SPARTA, Ky. – At Kentucky Speedway, Jeff Gordon will attempt to be first in the first—for the fourth time.
Among Gordon’s 84 career victories are three inaugural event wins at Indianapolis Motor Speedway in 1994, Auto Club Speedway in 1997 and Kansas Speedway in 2001 (four other tracks have been added to the NASCAR Sprint Cup schedule since 1994 with no other driver winning multiple inaugural races).
Saturday night’s Quaker State 400 marks the first visit for the Sprint Cup Series to Kentucky, and it also could mark the fourth trip to Victory Lane in a first-time event for the driver of the No. 24 DuPont Chevrolet.
“It may be our first race here, but a lot of drivers have logged a lot of miles here,” said Gordon, who has climbed from 16th to eighth in the standings with four top-six finishes in the last five races. “Some of the guys have run (NASCAR) Nationwide events here, and we used to test here all the time—this was one of the tracks we could test at before it became a Cup track.
“Going back to those old testing notes will give us some information, but (Hendrick Motorsports teammate) Mark Martin participated in the tire test here earlier this year.

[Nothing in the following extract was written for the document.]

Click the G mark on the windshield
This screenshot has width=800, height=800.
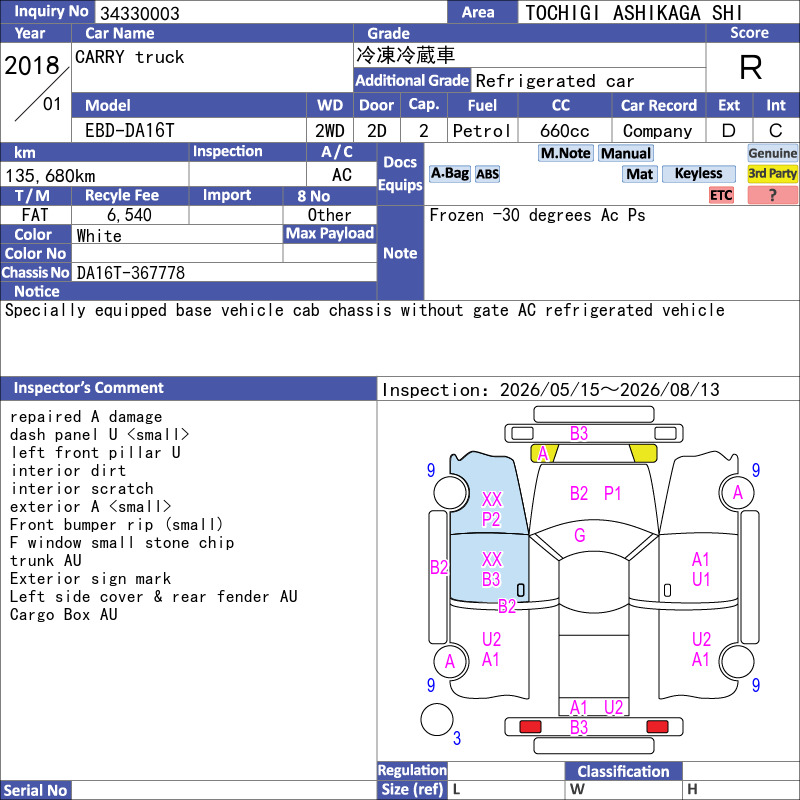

That’s the most current data we have with these cars and setups we’re running today. It’s been a while since I’ve tested here, so it’ll be interesting to see what has changed.”
Gordon will get a re-introduction to the circuit during a test day on Thursday.

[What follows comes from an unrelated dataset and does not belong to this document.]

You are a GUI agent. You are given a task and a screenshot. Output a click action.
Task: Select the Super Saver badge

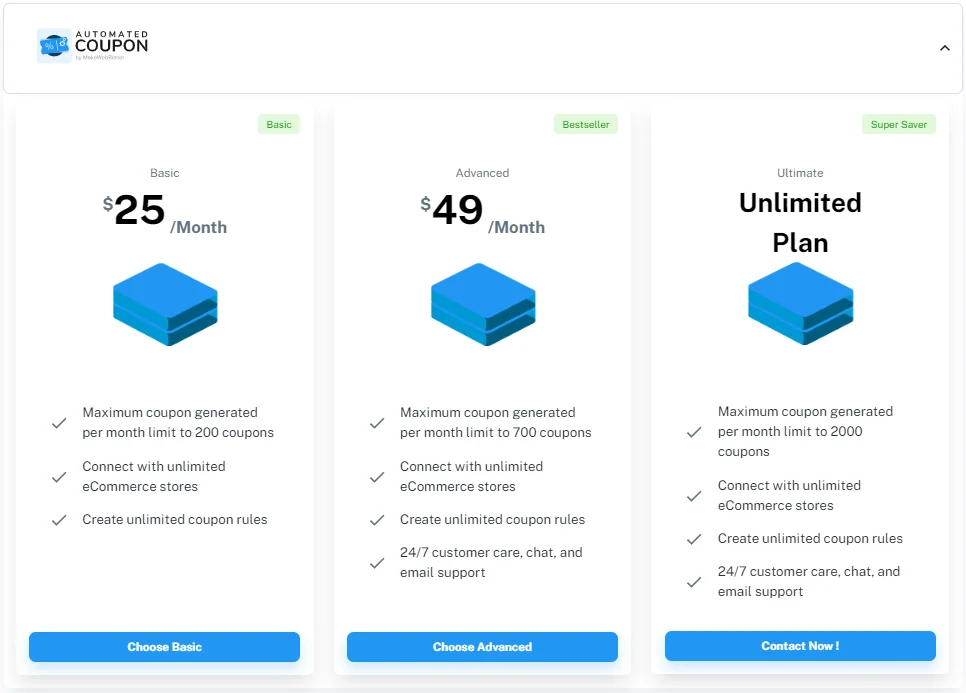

“It could take two or three laps, or it could take 100 before you get comfortable on the track,” Gordon said. “We’ve got a lot of track time scheduled for Thursday, so that should give us a good opportunity to get close (with the setup). “There are a lot of unknowns like where you can push the limits, where your car is going to handle the best and what characteristics the track will have as the race goes on. Does the track get looser or tighter in certain parts of the corner?”
One of Gordon’s inaugural event wins occurred at Kansas Speedway, and he believes that 1.5-mile track—where he has two wins and eight top-five finishes in 11 starts—most closely resembles Kentucky.
“I would say the closest thing we run would be Kansas,” said Gordon. “Every mile-and-a-half track has a similarity as far as speed and grip level, so you try to maximize that. “But while Kentucky has a lot more grip, it’s a little bit rougher than some of the other tracks. It’s also fairly flat, but it’s surprising how fast we get around here.”